## Source rows
○ ○ ○ ○ ○

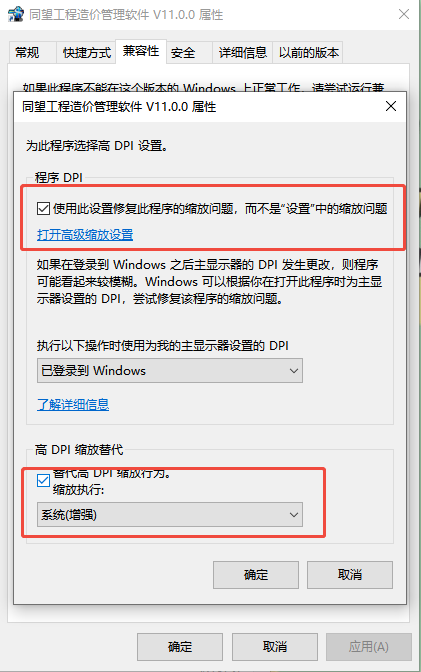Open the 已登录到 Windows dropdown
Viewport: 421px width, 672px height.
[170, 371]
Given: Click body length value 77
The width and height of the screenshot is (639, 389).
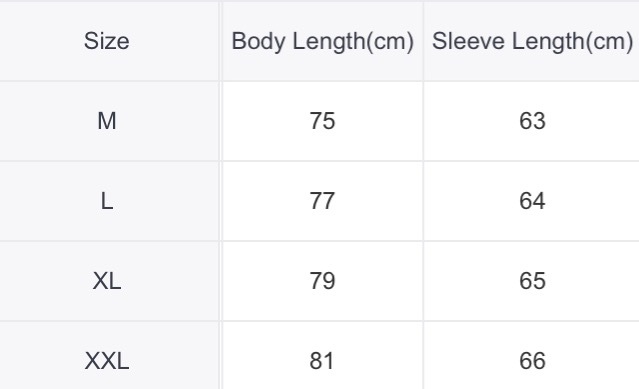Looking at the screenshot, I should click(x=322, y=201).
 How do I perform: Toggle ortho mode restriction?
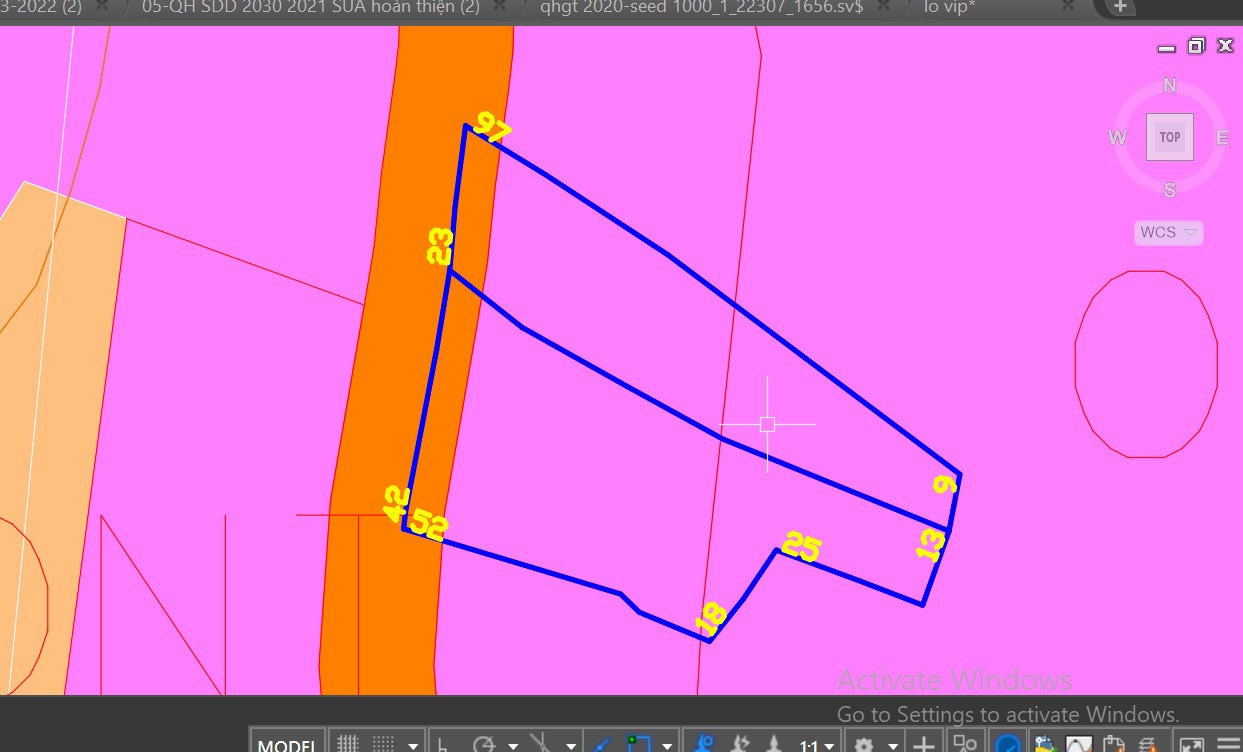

○ ○ ○ ○ ○

## WRITTEN INSTRUCTION
Copy every line of the rows above word for word, omitting the pictures.

## EXPECTED OUTPUT
Open the 已登录到 Windows dropdown
Viewport: 421px width, 672px height.
[170, 371]
Given: Click body length value 77
The width and height of the screenshot is (639, 389).
Looking at the screenshot, I should click(x=322, y=201).
 How do I perform: Toggle ortho mode restriction?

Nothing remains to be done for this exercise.